● **TASK PROMPT**: In the entries below, every line that contains "page" must be located and copied.

● **EXTRACTED RECORDS**:
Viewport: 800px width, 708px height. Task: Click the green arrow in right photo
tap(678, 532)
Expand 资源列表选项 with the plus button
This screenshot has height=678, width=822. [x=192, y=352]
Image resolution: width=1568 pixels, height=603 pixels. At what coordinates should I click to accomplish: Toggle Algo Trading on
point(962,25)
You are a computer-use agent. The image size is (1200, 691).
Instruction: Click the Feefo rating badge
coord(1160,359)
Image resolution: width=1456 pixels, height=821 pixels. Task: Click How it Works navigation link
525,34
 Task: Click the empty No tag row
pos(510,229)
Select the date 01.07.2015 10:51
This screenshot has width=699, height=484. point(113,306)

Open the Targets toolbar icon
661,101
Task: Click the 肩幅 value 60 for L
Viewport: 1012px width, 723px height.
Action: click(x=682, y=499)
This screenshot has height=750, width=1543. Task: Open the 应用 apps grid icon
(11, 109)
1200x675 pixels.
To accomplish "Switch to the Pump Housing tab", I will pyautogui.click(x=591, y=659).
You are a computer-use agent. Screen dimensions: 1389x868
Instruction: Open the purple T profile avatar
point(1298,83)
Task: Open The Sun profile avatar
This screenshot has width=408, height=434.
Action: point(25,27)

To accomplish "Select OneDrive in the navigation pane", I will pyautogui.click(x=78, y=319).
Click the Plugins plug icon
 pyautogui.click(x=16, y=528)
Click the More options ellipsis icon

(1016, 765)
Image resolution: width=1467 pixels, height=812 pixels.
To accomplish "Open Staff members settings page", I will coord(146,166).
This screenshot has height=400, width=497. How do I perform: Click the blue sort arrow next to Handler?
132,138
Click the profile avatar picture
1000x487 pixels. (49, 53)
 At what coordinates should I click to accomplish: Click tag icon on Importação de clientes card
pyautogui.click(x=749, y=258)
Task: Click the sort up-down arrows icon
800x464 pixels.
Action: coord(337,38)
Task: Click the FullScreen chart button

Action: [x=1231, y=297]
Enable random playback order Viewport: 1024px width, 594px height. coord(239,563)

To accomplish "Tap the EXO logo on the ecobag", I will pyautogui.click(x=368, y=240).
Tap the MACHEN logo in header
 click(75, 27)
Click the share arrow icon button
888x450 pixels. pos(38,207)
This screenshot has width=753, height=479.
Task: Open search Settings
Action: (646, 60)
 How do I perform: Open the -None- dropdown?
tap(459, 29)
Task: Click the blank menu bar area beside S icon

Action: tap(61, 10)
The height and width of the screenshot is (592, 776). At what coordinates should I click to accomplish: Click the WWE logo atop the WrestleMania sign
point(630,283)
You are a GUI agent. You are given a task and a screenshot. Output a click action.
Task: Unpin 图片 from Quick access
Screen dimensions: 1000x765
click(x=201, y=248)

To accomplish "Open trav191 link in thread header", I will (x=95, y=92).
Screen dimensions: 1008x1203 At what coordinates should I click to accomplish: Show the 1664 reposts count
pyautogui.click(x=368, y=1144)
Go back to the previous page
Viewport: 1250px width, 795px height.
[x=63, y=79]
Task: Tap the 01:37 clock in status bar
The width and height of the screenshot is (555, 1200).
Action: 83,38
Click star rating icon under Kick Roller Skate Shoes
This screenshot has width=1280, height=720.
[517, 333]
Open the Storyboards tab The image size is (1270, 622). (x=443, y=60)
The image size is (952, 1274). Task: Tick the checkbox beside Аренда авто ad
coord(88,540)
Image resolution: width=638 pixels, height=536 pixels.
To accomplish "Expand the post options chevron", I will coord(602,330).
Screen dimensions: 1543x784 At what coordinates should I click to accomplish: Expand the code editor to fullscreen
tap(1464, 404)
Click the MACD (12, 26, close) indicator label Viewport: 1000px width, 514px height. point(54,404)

● **RESPONSE TO THE TASK**:
To accomplish "Open Staff members settings page", I will coord(146,166).
Go back to the previous page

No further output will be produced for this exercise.